4.1. Integration of UAV Imagery and Satellite Remote Sensing

Low-resolution satellite imagery poses significant challenges in acquiring reliable labels. In contrast, unmanned aerial vehicles (UAVs) provide an efficient solution for collecting large-scale, continuous ground reference data with minimal labor, thus offering a viable alternative to manual ground sampling. Since Sentinel-2 imagery is precisely aligned with Google Maps, this study effectively addresses the challenge of multi-source remote sensing data co-registration by accurately co-registering UAV imagery with sub-meter-resolution Google imagery. To address the issue of pixel expansion during the download of Sentinel-2 imagery, this study employed a geospatial boundary expansion strategy, which involved adding a buffer of pixels around UAV labels to ensure complete alignment with satellite imagery, thereby ensuring accurate label mapping. Based on this approach, this study constructed a dataset of over 9200 rice growth period records derived from Sentinel-2 satellite imagery. This method provided an important technical reference for other remote sensing applications, particularly in the fusion of high-resolution and medium-resolution imagery, demonstrating broad applicability and potential for wider adoption.

4.2. Sensitive Bands for Rice Growth Period Classification and Their Physiological Significance

This study calculated the highest F1 mean values for all possible combinations of vegetation indices derived from two, three, and four bands, with the results presented in

Table 6. Band combinations with the highest F1 mean values for each band.

	Band1	Band2	Band3	Band4	F1_Average	F1_Max_Index
2band	705 nm	2190 nm			0.387	0.412
3band	2190 nm	705 nm	1610 nm		0.371	0.417
4band	2190 nm	842 nm	705 nm	560 nm	0.370	0.456

. It is noteworthy that the 705 nm and 2190 nm bands consistently appear in these combinations, indicating their significant role in rice growth period classification.

The 705 nm band lies within the red-edge region (680–750 nm) and is highly sensitive to changes in chlorophyll content. During the rice tillering to booting stage, the accumulation of chlorophyll caused a movement of the red-edge position toward longer wavelengths (red shift), leading to a significant increase in the reflectance [38]. The spectral curve in Figure 5a clearly reflects this trend, while the analysis in Figure 5c indicates that Spearman’s correlation coefficient for the 705 nm band and the rice growth period reached 0.33, further validating the characteristic increase in reflectance as the growth period progressed.

The 2190 nm band lies within the shortwave infrared (SWIR) region and is highly sensitive to water absorption [39]. Although Spearman’s correlation coefficient for this band with the rice growth period was relatively low, its absolute value reached 0.31 in the full-category Spearman correlation analysis, which was the highest among all bands. This indicates that the 2190 nm band had a significant effect in distinguishing rice from other categories.
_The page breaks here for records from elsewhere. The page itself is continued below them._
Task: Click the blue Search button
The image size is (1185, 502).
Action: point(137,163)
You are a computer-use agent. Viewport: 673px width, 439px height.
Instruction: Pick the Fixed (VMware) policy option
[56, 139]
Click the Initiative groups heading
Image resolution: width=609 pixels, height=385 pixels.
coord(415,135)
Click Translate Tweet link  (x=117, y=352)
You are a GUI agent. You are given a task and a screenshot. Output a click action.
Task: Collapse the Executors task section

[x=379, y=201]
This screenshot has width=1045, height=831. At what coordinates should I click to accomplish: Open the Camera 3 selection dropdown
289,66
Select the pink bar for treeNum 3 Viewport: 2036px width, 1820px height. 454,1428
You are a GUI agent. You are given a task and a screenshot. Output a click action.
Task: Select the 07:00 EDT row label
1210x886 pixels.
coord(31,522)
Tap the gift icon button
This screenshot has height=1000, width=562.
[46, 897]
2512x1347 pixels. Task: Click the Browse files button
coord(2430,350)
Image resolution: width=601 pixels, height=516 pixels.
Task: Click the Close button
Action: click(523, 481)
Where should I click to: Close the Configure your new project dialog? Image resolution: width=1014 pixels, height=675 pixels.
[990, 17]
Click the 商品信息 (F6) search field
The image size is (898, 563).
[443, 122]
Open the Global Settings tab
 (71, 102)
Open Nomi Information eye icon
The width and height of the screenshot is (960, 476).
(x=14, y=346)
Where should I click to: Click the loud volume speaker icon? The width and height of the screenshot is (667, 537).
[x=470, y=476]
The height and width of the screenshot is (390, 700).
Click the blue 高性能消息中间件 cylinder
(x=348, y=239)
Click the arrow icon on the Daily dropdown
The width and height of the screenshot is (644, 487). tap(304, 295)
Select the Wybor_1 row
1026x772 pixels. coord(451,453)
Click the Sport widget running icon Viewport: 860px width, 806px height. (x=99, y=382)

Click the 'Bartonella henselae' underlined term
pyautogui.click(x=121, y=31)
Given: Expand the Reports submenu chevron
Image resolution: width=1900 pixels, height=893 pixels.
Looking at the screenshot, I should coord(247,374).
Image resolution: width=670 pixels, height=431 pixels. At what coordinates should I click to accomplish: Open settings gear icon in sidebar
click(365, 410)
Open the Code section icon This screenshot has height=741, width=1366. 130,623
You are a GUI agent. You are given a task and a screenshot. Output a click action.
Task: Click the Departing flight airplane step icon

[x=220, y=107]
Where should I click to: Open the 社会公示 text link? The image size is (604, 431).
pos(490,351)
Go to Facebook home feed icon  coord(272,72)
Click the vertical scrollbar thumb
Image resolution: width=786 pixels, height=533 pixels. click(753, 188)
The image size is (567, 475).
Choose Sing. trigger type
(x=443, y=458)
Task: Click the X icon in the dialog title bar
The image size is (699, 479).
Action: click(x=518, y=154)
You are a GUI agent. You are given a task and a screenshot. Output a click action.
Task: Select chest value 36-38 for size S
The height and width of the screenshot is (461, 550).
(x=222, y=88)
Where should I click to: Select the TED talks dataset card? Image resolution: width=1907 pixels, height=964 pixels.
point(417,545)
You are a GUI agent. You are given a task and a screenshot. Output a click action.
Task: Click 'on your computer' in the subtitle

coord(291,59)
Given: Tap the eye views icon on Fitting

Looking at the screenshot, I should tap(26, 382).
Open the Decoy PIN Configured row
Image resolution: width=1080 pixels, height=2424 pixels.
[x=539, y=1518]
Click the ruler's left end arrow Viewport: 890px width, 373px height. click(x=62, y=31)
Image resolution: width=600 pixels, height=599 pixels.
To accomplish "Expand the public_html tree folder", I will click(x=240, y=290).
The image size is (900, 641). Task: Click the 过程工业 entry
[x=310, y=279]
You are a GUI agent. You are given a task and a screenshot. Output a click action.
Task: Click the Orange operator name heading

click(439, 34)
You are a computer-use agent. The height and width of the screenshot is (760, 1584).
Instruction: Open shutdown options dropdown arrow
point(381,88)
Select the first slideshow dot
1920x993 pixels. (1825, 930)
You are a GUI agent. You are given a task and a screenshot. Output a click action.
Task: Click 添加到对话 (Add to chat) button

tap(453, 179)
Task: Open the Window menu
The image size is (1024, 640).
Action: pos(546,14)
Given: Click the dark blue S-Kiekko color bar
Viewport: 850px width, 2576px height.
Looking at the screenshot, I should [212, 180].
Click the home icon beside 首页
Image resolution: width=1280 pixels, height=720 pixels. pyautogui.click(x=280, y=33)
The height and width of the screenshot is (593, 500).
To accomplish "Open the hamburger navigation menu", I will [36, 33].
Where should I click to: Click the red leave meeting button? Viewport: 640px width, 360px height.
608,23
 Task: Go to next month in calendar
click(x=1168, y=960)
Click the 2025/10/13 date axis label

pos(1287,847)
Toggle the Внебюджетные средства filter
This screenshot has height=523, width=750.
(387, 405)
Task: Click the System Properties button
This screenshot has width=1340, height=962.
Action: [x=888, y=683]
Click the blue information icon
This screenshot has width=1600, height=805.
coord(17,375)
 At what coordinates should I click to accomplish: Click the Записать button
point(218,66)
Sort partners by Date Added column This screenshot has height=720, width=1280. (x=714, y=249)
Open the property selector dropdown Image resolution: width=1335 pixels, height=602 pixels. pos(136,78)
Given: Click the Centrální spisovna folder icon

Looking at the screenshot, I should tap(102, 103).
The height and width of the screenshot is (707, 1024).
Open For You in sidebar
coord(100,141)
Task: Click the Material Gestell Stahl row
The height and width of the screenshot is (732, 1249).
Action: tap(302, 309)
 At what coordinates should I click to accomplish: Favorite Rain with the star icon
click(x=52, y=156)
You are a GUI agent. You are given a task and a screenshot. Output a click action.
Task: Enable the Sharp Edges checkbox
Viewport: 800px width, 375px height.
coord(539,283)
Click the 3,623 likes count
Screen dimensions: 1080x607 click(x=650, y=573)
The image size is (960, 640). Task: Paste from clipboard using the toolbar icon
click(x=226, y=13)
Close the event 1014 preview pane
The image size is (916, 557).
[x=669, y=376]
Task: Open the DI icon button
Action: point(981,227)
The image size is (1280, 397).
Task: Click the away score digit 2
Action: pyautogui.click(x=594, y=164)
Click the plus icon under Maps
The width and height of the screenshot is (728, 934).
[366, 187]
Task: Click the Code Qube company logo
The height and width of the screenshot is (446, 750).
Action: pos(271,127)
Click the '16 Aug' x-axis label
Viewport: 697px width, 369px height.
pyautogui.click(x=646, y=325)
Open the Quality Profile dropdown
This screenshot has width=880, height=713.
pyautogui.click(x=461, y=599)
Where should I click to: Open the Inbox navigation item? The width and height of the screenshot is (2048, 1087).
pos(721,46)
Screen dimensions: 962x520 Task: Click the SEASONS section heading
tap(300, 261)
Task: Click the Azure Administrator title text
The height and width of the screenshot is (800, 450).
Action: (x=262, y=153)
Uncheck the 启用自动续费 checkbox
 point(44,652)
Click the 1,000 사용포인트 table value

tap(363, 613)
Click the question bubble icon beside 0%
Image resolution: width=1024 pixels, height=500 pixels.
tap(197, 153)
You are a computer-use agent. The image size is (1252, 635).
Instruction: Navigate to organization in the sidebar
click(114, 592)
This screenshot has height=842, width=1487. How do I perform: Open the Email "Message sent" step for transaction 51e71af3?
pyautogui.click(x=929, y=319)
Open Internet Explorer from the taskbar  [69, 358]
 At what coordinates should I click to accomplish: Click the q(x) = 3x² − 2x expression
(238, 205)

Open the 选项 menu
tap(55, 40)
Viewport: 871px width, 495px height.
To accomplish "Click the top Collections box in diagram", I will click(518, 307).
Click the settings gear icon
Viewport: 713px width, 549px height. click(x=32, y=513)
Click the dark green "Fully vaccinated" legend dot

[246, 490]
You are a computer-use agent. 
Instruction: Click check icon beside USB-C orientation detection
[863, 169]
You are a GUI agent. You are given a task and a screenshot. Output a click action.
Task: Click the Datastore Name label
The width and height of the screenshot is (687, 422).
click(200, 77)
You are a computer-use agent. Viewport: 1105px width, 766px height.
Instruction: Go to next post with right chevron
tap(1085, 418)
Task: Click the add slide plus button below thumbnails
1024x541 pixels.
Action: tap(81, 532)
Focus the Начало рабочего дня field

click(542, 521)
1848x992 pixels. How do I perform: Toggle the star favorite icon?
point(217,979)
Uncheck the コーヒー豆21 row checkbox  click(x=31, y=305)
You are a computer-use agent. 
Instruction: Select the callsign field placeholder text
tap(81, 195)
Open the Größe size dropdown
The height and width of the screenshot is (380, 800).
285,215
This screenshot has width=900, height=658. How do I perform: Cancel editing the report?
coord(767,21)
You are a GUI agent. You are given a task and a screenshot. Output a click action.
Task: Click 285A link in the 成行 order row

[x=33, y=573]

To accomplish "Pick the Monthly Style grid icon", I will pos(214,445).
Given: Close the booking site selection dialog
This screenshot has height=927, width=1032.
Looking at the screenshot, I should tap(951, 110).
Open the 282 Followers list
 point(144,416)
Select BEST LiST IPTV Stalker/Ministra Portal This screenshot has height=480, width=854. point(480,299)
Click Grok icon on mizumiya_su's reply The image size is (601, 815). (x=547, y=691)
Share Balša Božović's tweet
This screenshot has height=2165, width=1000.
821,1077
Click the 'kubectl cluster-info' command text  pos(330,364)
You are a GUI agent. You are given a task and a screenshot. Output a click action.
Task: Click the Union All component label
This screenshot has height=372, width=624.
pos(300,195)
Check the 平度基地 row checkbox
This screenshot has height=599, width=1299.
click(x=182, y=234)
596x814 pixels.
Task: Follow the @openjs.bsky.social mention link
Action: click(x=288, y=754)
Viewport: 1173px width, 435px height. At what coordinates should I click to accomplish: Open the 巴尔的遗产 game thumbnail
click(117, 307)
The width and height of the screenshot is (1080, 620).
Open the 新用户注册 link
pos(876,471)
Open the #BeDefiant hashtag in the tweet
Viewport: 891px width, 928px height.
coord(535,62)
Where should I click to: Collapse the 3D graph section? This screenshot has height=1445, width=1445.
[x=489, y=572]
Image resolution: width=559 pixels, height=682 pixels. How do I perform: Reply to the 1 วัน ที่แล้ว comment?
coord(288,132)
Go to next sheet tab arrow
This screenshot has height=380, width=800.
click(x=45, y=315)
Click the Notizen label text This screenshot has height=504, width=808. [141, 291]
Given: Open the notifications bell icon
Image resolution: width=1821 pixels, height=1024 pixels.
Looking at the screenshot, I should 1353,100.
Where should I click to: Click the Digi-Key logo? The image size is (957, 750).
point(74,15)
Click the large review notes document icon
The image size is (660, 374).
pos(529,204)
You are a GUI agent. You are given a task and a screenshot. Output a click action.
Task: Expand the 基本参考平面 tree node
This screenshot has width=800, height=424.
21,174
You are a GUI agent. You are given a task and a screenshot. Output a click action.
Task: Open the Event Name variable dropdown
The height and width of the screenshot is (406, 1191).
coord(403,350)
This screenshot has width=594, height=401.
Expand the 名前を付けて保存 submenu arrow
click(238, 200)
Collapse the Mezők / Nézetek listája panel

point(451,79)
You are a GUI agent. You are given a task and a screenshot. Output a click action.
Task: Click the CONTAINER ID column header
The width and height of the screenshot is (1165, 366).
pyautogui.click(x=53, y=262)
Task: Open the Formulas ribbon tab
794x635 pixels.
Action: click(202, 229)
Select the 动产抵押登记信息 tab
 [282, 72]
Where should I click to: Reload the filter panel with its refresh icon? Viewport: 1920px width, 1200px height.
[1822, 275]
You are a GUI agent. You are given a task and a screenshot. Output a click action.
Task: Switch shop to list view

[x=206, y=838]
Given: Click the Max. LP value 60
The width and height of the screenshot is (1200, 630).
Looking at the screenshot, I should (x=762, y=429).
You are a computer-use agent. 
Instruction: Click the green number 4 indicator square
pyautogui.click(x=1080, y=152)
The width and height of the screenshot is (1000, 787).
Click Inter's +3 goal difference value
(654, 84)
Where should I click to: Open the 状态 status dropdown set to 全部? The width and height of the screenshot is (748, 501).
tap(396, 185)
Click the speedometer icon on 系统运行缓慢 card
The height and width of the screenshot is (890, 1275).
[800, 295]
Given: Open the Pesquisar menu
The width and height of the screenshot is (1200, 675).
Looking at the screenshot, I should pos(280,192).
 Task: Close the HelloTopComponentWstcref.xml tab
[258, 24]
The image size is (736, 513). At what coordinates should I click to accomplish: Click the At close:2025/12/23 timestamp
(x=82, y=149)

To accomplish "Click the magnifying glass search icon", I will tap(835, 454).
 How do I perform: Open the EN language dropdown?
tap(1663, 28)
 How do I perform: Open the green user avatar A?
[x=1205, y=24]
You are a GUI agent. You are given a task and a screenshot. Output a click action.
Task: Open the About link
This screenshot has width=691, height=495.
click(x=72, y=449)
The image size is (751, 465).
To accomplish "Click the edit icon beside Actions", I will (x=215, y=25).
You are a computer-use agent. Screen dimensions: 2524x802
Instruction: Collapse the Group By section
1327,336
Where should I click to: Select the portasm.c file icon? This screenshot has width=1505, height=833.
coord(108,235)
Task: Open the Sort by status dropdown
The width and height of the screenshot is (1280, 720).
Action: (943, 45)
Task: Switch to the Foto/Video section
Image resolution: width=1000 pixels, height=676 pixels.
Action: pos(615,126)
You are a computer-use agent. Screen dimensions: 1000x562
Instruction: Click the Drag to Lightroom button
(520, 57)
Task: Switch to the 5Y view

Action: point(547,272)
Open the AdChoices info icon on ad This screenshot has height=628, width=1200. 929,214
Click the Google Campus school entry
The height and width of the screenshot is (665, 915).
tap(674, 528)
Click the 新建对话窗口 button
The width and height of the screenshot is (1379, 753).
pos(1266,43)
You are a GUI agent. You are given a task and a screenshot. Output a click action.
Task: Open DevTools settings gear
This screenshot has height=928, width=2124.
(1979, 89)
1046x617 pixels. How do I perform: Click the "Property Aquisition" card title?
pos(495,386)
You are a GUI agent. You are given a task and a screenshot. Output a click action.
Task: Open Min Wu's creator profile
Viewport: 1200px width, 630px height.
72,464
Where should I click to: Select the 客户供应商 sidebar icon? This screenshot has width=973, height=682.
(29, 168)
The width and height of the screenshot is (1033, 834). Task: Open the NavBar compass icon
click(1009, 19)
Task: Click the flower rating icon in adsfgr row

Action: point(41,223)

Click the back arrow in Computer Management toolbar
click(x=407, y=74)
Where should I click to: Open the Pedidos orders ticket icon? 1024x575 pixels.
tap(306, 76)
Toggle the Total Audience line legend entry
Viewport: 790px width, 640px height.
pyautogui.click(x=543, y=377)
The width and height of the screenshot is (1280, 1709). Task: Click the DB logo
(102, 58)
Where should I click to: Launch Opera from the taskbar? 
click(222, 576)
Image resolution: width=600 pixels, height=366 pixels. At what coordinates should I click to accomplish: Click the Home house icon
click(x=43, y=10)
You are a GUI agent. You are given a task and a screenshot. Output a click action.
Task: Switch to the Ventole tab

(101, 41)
Overall, the combination of the 705 nm and 2190 nm bands not only captured key spectral features of the rice growth period but also effectively distinguished rice from other land cover categories, providing an important spectral basis for the accurate identification of the rice growth period.

4.3. The Necessity of Multi-Feature Modeling in Complex Spectral Pixel Classification

The spatial resolution of Sentinel-2 imagery is 10 m, which can lead to the presence of multiple land cover types within a single pixel, thereby creating the issue of mixed pixels. This makes it challenging for classification models to accurately identify and differentiate between various land cover types, significantly affecting the accuracy of the classification results. The analysis of Figure 5 shows that the highest absolute Spearman correlation coefficient for a single band is only 0.37, while the difference in Spearman correlation coefficients between the full category and growth period experiments reaches up to 0.448 (842 nm).

This interference primarily stemmed from the overlap and confusion between the spectral features of other categories and those of the rice growth period. For instance, the spectral reflectance of certain non-rice categories may have resembled that of a specific rice growth period, leading to misclassification by the model. Therefore, relying solely on the spectral information of a single band made it difficult to effectively differentiate between the various rice growth stages, thereby impacting the accuracy of the classification.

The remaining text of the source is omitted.